Officially, the core PCE price gauge was in line with estimates, rising 0.2% for June from the prior month (unrounded 0.18182%). But in light of the very favorable June CPI print and a spate of generally softer macro data, some market participants were probably hoping for a downside surprise on the PCE price updates. Until this week’s GDP release, that is.
The upside to consensus (2.9% versus 2.7% expected) on the quarterly core PCE index released on Thursday suggested Friday’s breakdown for June might not show the expected deceleration (to 2.5%) on the YoY pace of the monthly readings. Sure enough, core prices rose 2.6% in June from the same month a year ago, unchanged from May’s 12-month rate.

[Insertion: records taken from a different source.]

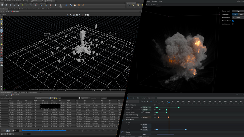244x137 pixels.
Task: Open the Geometry dropdown in spreadsheet
Action: pos(41,98)
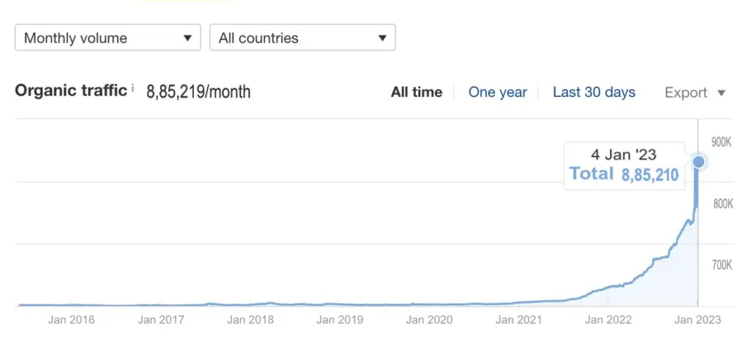Click the 8,85,219/month traffic value
The width and height of the screenshot is (752, 353).
[198, 93]
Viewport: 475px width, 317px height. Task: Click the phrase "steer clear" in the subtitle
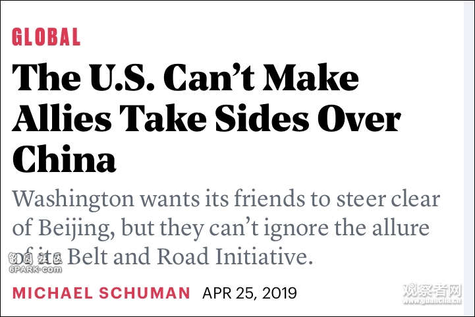click(388, 199)
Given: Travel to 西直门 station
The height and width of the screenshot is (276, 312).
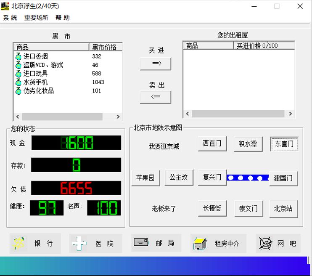Looking at the screenshot, I should 212,144.
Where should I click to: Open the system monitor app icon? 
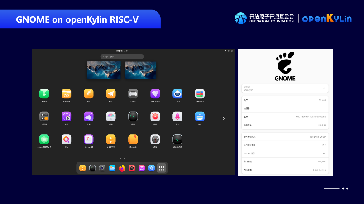[x=177, y=139]
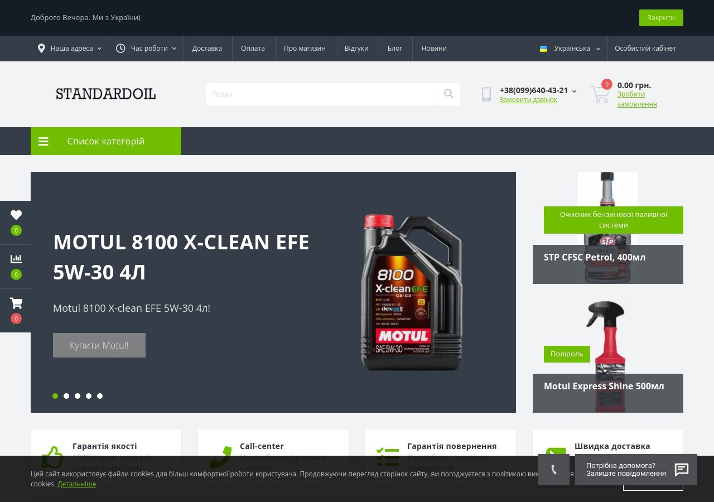This screenshot has height=502, width=714.
Task: Click the header shopping cart icon
Action: pos(600,94)
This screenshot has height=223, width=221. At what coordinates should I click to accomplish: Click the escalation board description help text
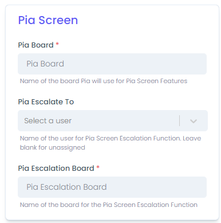[x=109, y=205]
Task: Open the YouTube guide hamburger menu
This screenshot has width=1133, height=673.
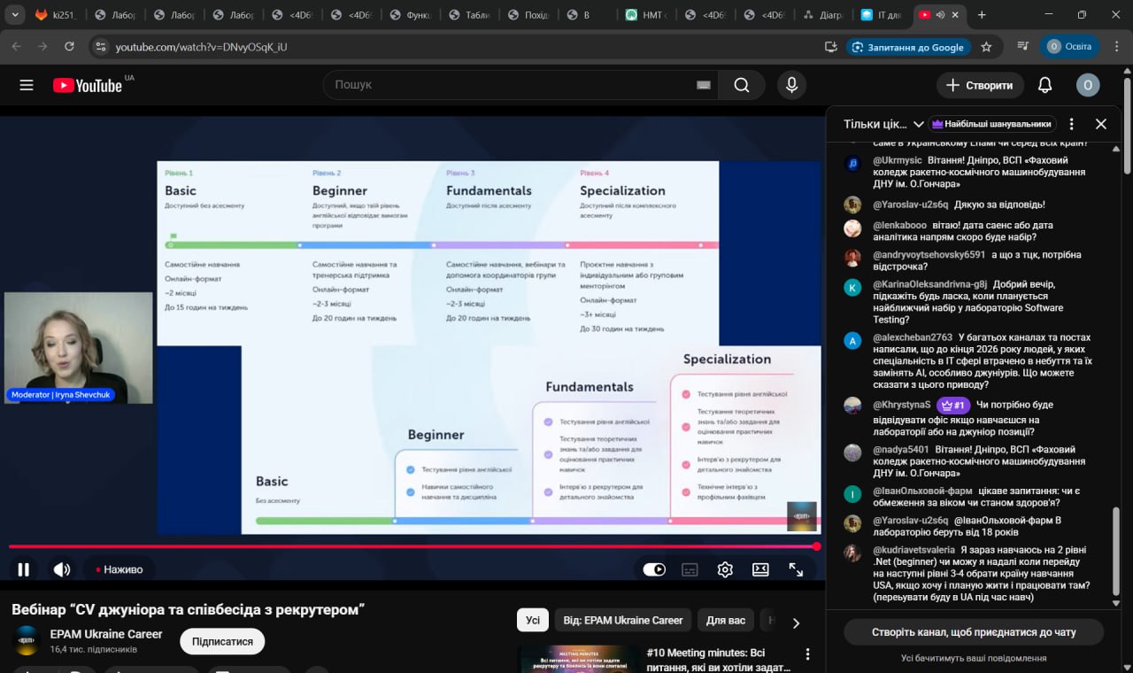Action: [x=27, y=85]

May’s MoM pace on the core gauge was revised higher to 0.1271% from an initially-reported 0.0828%.
The headline gauge rose an as-expected 0.1% MoM but likewise printed slightly ahead of consensus on the 12-month pace, at 2.5% (versus 2.4% seen, although expectations might’ve drifted up to 2.5% by Friday).

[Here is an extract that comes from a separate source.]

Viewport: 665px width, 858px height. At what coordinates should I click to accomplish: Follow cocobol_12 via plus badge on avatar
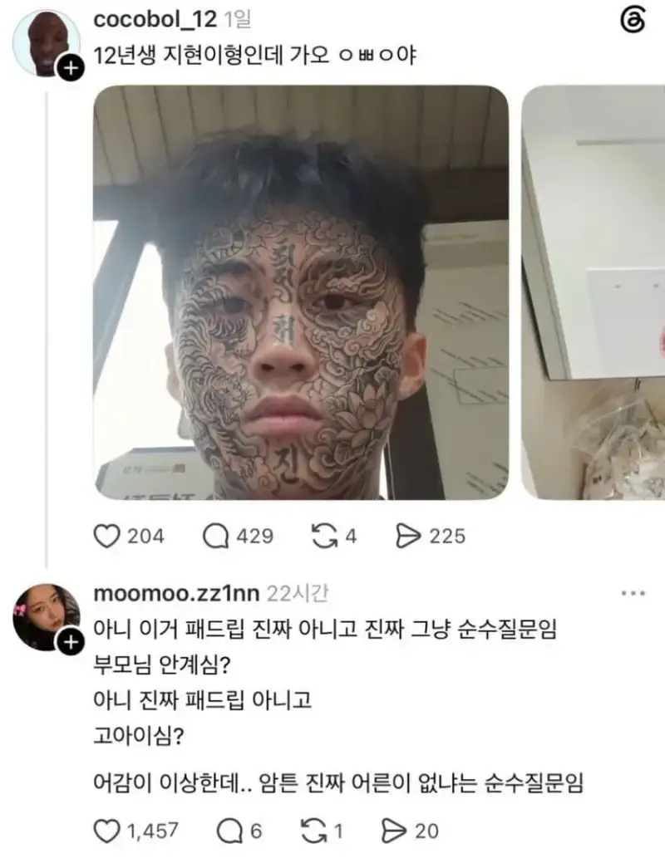71,68
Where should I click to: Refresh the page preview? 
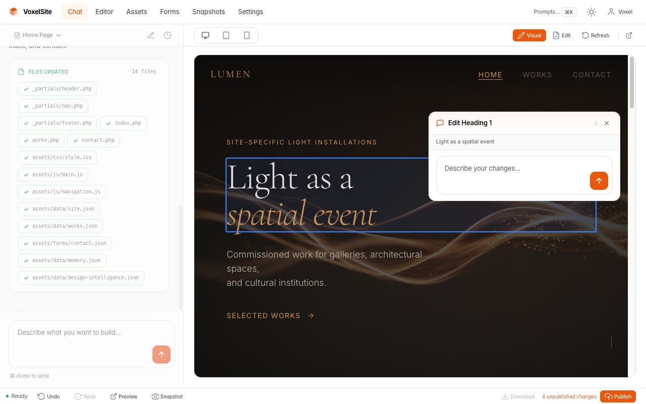point(595,35)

The MoM gain on the “supercore” metric Jerome Powell’s watching like a — err — like a hawk, was 0.2%, the same as May, and tolerable.
I should note that May’s month-to-month reading on that gauge was revised up to 0.2% from 0.1%.
Is any of this material? In a word, “no.” In two, “not really.” Recall that although June CPI was benign, PPI data released a day later nodded in the direction of a little upside (versus the more dovish Street calls) for the PCE prices prints and, again, the GDP release telegraphed some marginal re-heating for Friday’s personal income and spending release.
On the personal spending front, the nominal print was inline at 0.3%, while real spending rose a softer-than-expected 0.2%. Personal income rose just 0.2%, half the gain consensus expected. The saving rate was 3.4%, the lowest since December of 2022.